Recensione de "Il confessore" di Jo Nesbø, Einaudi editore
Siamo a Oslo a fine estate, Sonny Lofthus torna a casa e trova il padre, un poliziotto, morto suicida. Per problemi di droga Sonny finisce in carcere e lì diventa il confessore di tutti, ognuno gli racconta la propria storia. Un bel giorno, però, un detenuto gli rivela che suo padre non si è suicidato ma è stato ucciso. E da qui parte la storia…

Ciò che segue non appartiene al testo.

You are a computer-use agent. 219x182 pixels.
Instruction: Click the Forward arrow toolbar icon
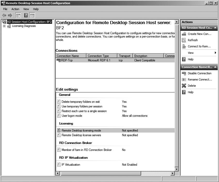tap(10, 16)
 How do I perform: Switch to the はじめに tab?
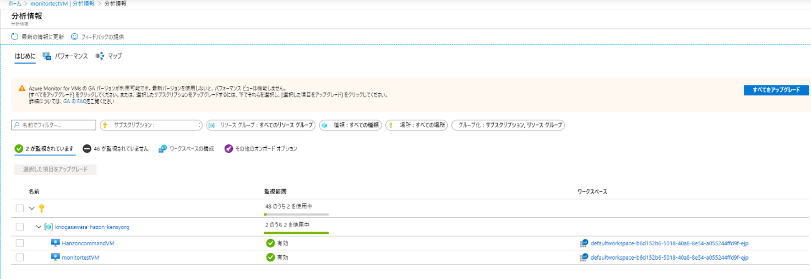[x=25, y=56]
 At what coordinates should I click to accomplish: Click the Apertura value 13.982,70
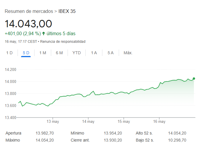coord(45,133)
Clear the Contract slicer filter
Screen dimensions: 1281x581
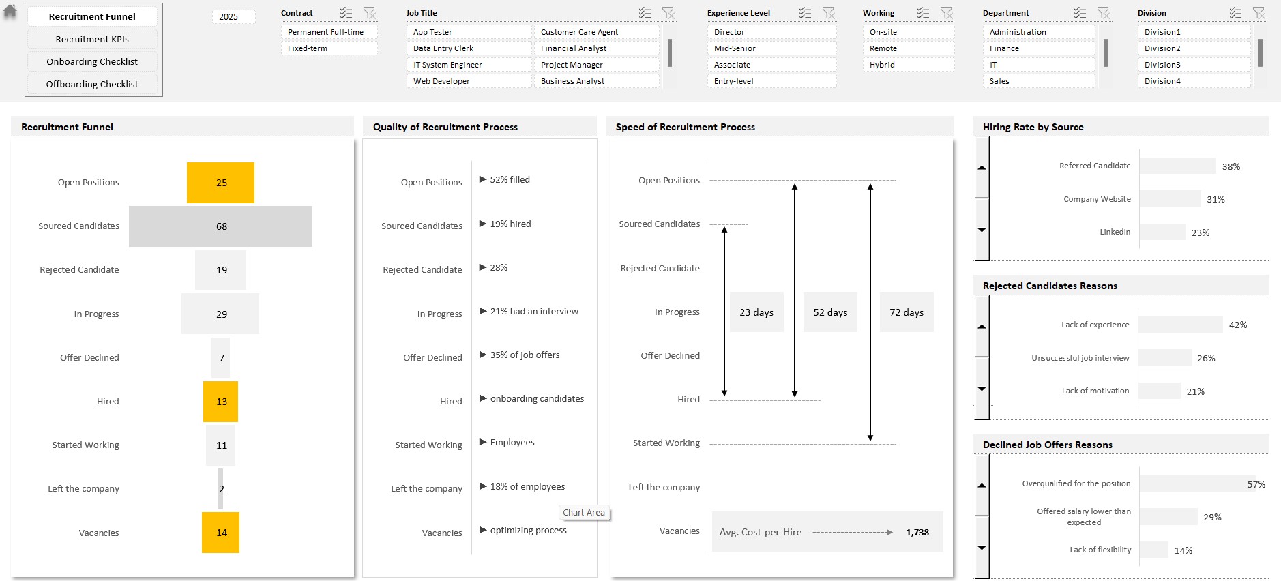(369, 13)
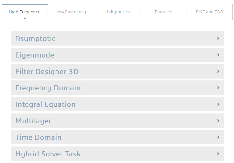Expand the Eigenmode section chevron

pyautogui.click(x=218, y=55)
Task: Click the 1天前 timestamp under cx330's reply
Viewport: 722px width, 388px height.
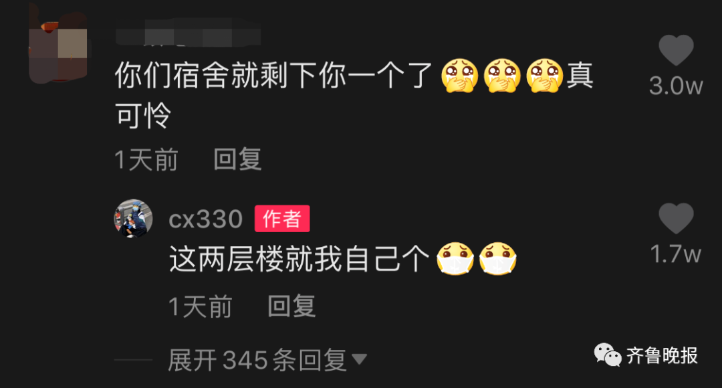Action: tap(201, 306)
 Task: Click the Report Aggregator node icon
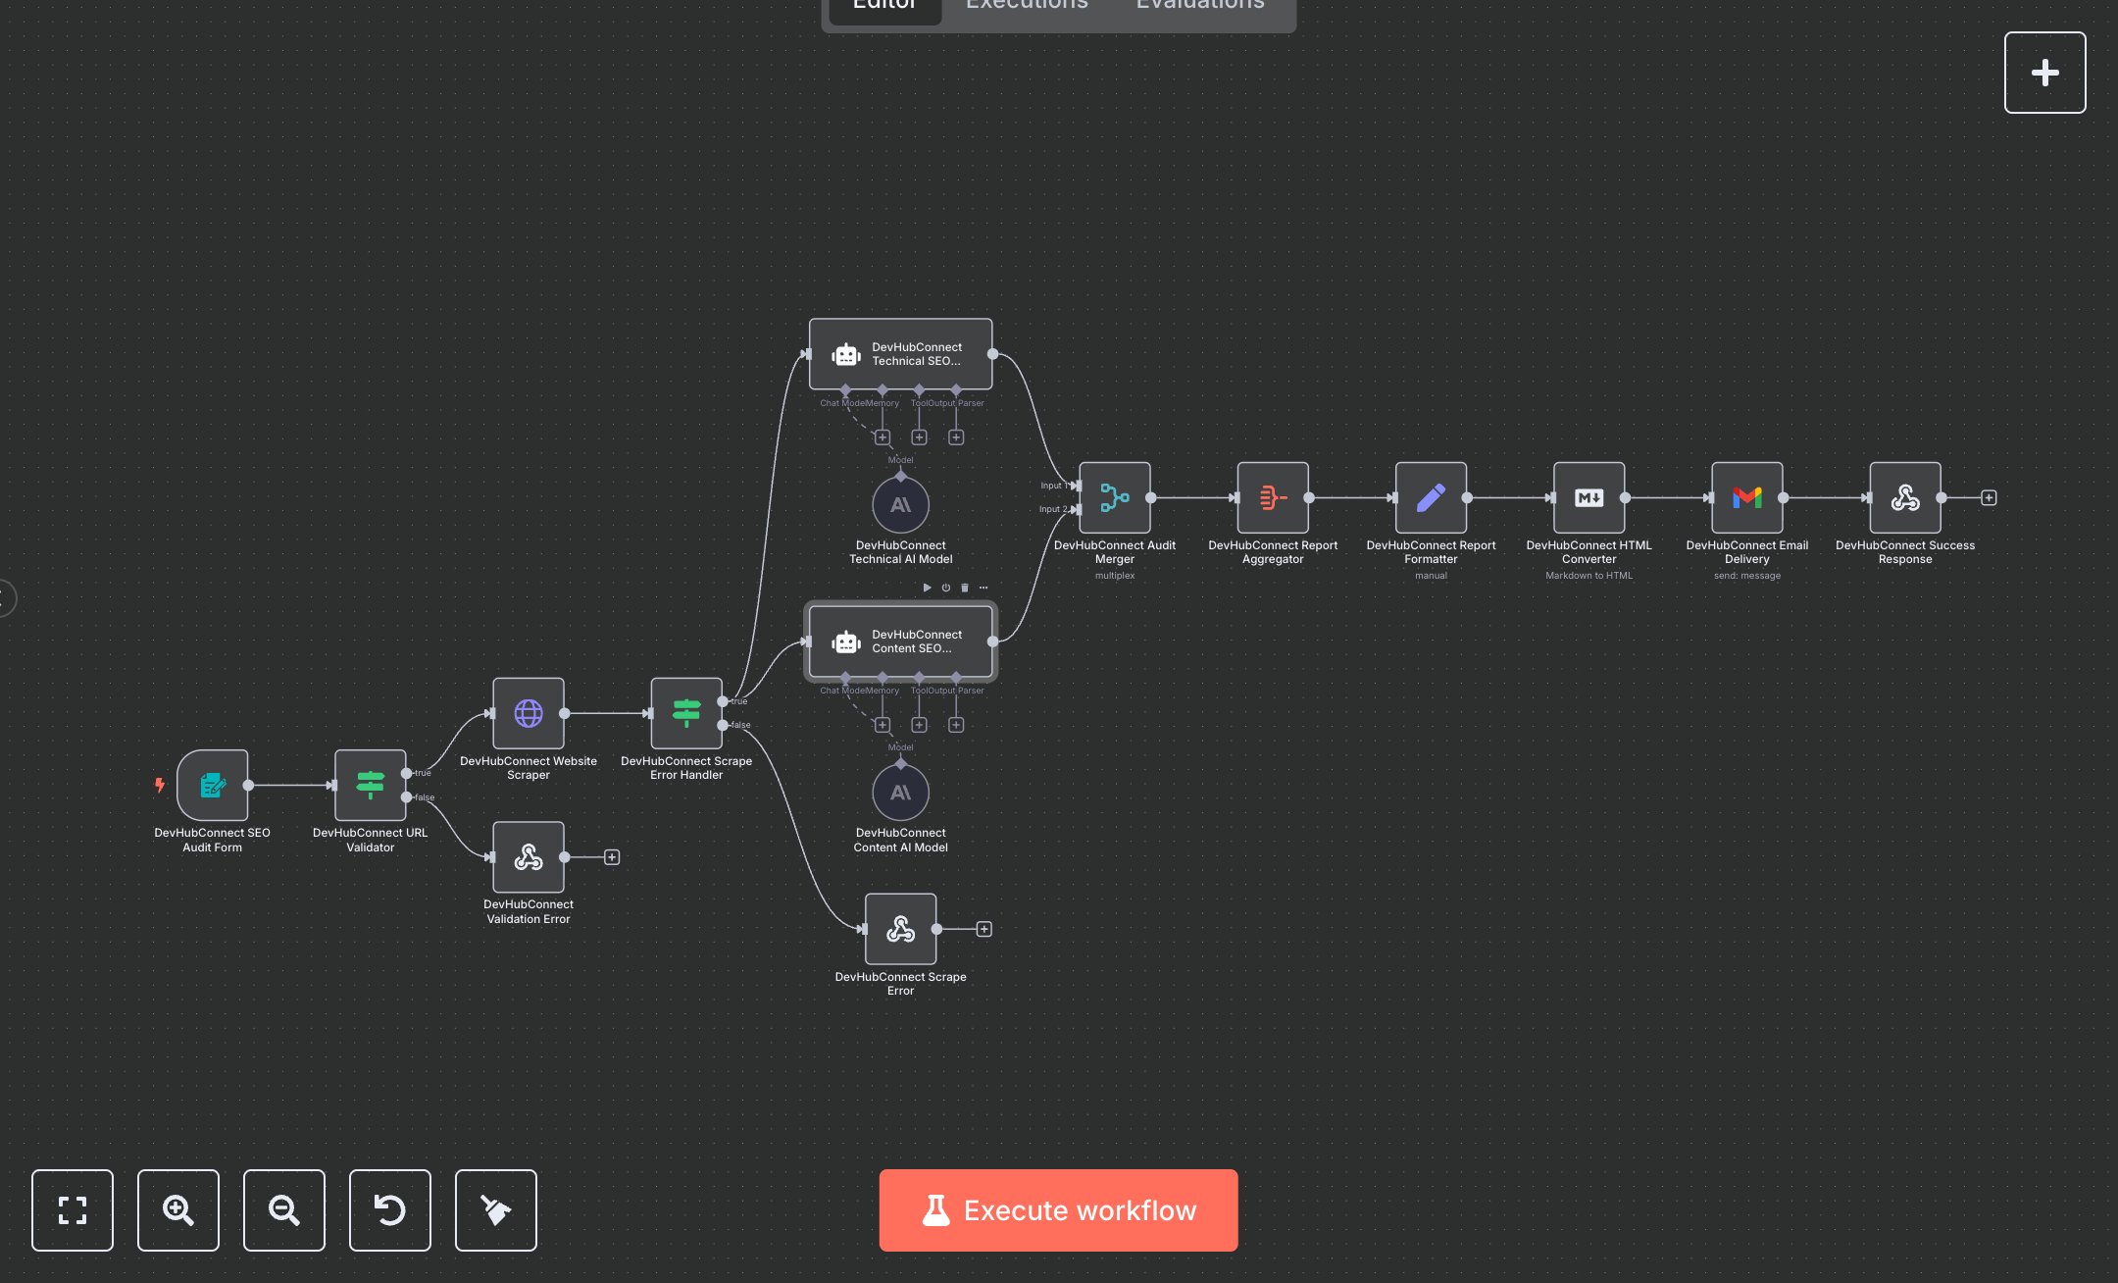[x=1272, y=498]
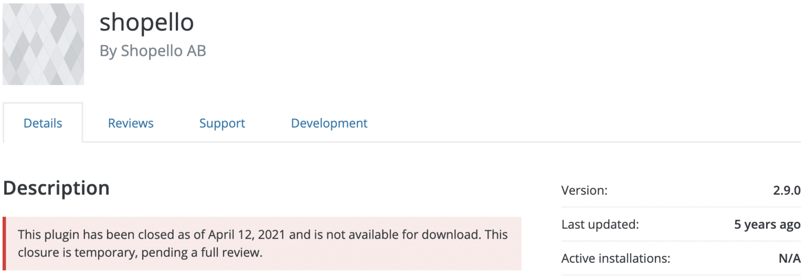Open the Details tab
Image resolution: width=806 pixels, height=278 pixels.
tap(43, 123)
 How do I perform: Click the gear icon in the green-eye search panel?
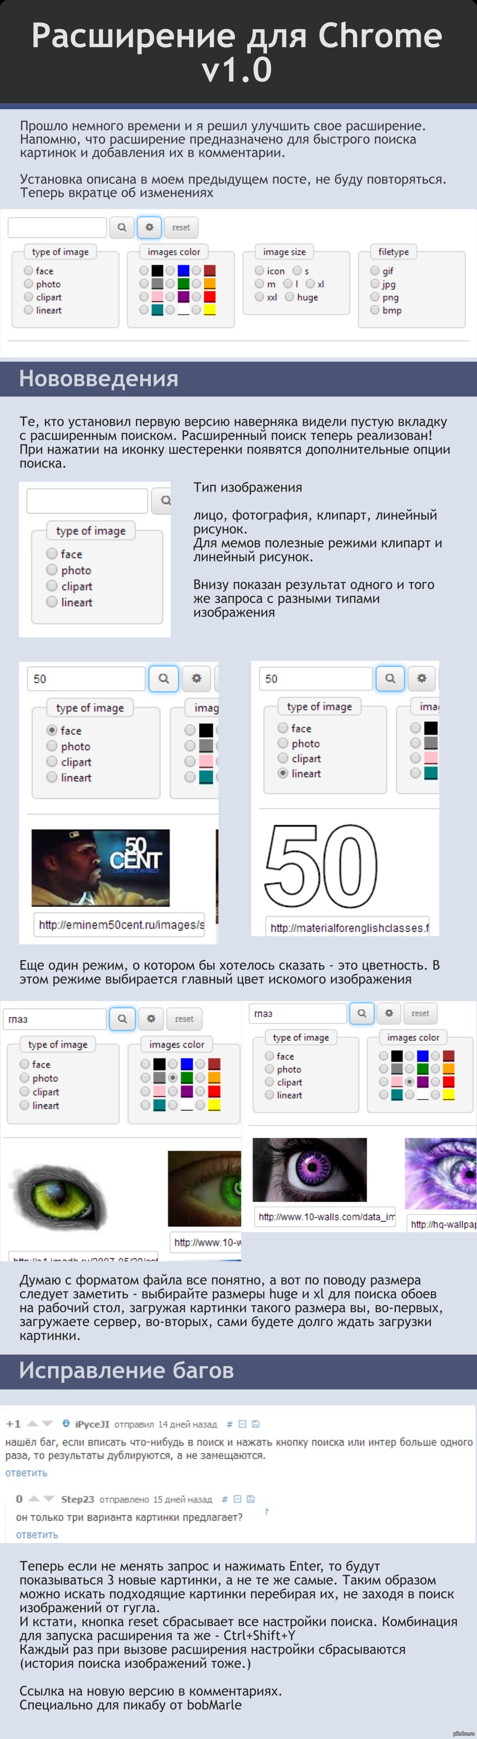151,1018
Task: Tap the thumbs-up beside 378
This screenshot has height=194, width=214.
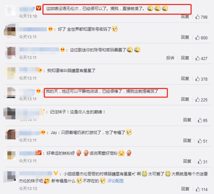Action: click(x=198, y=79)
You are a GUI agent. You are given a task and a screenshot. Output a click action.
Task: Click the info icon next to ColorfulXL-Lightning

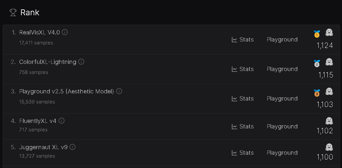coord(81,62)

È il primo libro di Nesbo che leggo e quindi non posso far raffronti con le altre opere. Forse il fatto che io legga in media un libro ogni due/tre settimane, attività che mi fa rientrare nella categoria degli -accaniti lettori-, mi sta rendendo sempre più severa e molto critica. Bella l’idea, buona la traduzione ma ho trovato in questo libro troppa confusione. Non ho avvertito tensione narrativa. L’atmosfera a tratti pesante e le descrizioni lunghe e arzigogolate, rallentano molto il ritmo di lettura. Ho trovato le situazioni molto improbabili. È un autore cult, non dovrei permettermi di dire queste cose, purtroppo, però, per questo romanzo è andata così. Ne leggerò sicuramente un altro ma più avanti.